Playing as the “self-proclaimed great witch” Herb, Barrage Fantasia sees dodging and shooting your way through five stages full of eclectic foes and trigger-happy bosses, doing your best to rack up those high scores (or just try to stay alive). It’s classic bullet hell stuff; a solid take on a familiar, timeless concept, rather than an effort to push the boundaries of the genre.
And it does a damn good job of that, too. Right from the get-go, enemies come out swinging with attack patterns and formations that are interesting and energetic—not too challenging (that’ll come later), but with a lot more variety than you’d usually expect from a Stage 1 crew. As you’d expect, bosses take things up another notch, with some wildly inventive visual designs and unusual attack patterns to match. When you play a lot of shmup, you get used to things being a little over-the-top, but fighting a ghost train while skeletons throw bombs at you from the windows and spectres try to haunt you from the shadows—among the usual bullet hell chaos—has a way of leaving its mark.
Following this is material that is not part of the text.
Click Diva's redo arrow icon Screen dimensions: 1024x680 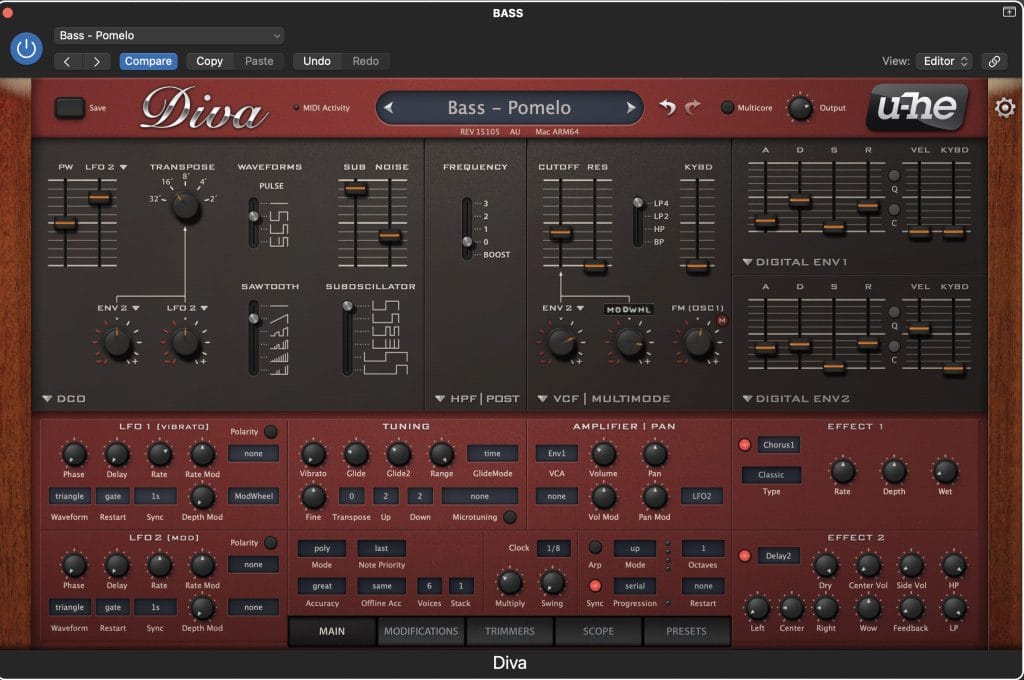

A range of unlockable familiars and special attacks ensure variety and different ways of approaching the game. At the simpler end, you have familiars like the bat, which shoots homing shots and can shield you from certain bullets, and special attacks that function like your standard screen-clearing bomb. At the other end of the scale, you have the likes of a dragon that you can set in place, but only while you’re slow-moving—tricky to use effectively, but extremely powerful in the right hands.
Where shmups usually treat bombs as a last-resort thing that you’d ideally want to never need to use, Barrage Fantasia‘s equivalent special attacks are there to be used liberally. Stock constantly regenerates (though how fast depends on which type you choose at the start of a game), and most of the different options have useful side effects like a temporary damage boost. This adds an interesting dynamic to the scoring system, too, because smart and efficient use of your specials can be the secret to some big bonuses: a well-placed bomb can net you a whole lot of medals from cancelled bullets, but you also don’t want to spend too long sitting on a full stock waiting for the perfect moment and letting all that potential regeneration go to waste.
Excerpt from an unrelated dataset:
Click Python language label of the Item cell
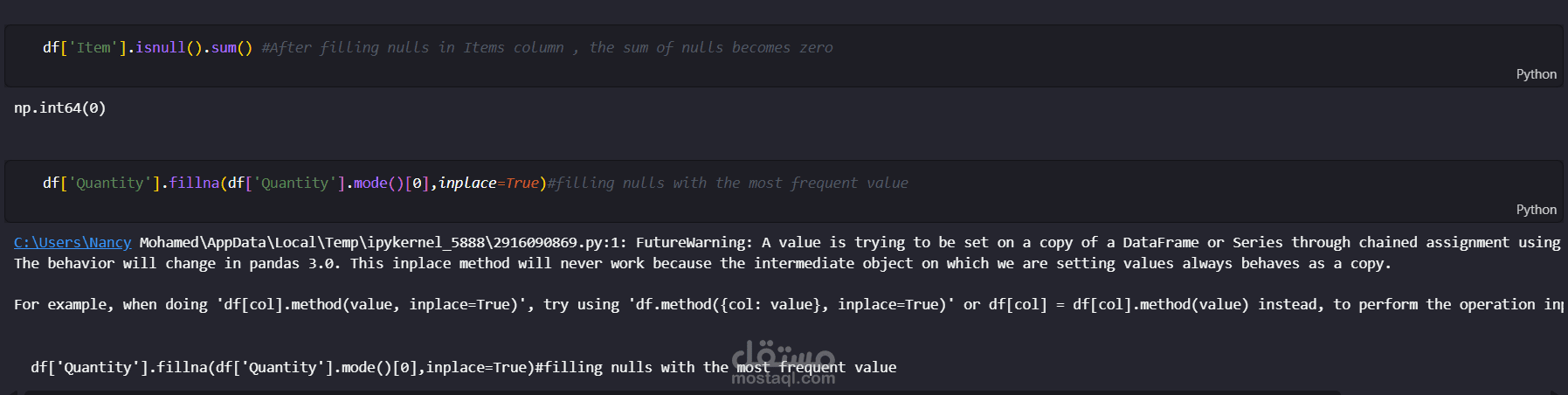The width and height of the screenshot is (1568, 395). click(1536, 74)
Perhaps the most interesting part of Barrage Fantasia‘s systems is how it deals with lives. You start each game with either three or five hearts (depending on difficulty), and it’s game over once you run out of them—so far, so standard. But like special attacks, hearts slowly regenerate, and if you already have full health when a recovery cycle completes, you get some extra points. It’s a neat system that manages to be both beginner-friendly but also reward expert play, especially when you factor in the ability to speed up recovery with risky moves like grazing.
These pieces all come together to ensure Barrage Fantasia has a scoring system that’s sufficiently deep, even without the mechanical complexity of a lot of other bullet hells. It doesn’t take long to get a picture of what high-scoring play might look like, but finding the most effective way of doing that will take some practice and thought. Sadly, there are no online leaderboards to show off your best efforts and/or be humbled by what the best players are managing to achieve, though.
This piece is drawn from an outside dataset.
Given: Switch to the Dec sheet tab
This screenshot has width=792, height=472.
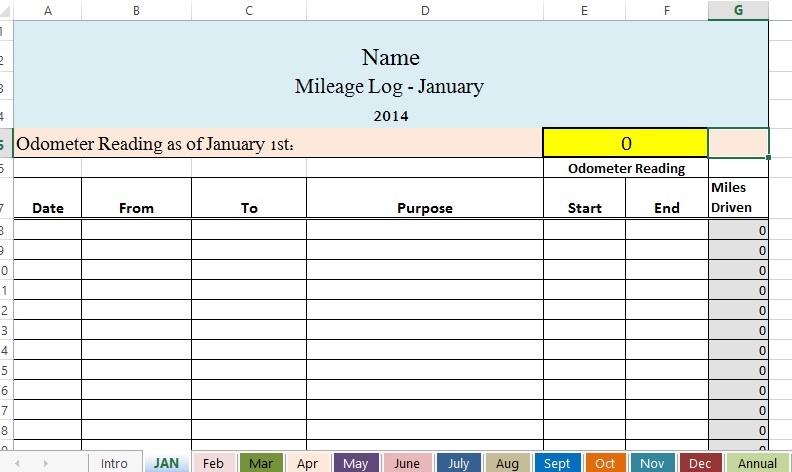Looking at the screenshot, I should (x=700, y=463).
Nor is there much in the way of the extra game modes and features you often see in a shmup. Aside from the standard arcade mode, there’s a “Short” mode that lets you play individual stages one at a time, and a training mode so you can practice specific sections of any level you’ve unlocked. They’re nice touches, but nothing on the level of the arrange modes and story modes you often see. Other common conveniences, like button mapping and the option to continue when you get a game over, are also absent, but there is, at least, a tate mode—the best way to play a vertically-scrolling shooter.
Barrage Fantasia may be a bit no-frills as an overall package, but the core game is rock solid: a retro-styled bullet hell that knows what makes the genre work and leans into that. It doesn’t try to reinvent the wheel, but packs enough of its own ideas to feel unique, with stylish pixel art and cute, eccentric character designs to top it all off.
A review copy was provided to Shindig by the publisher.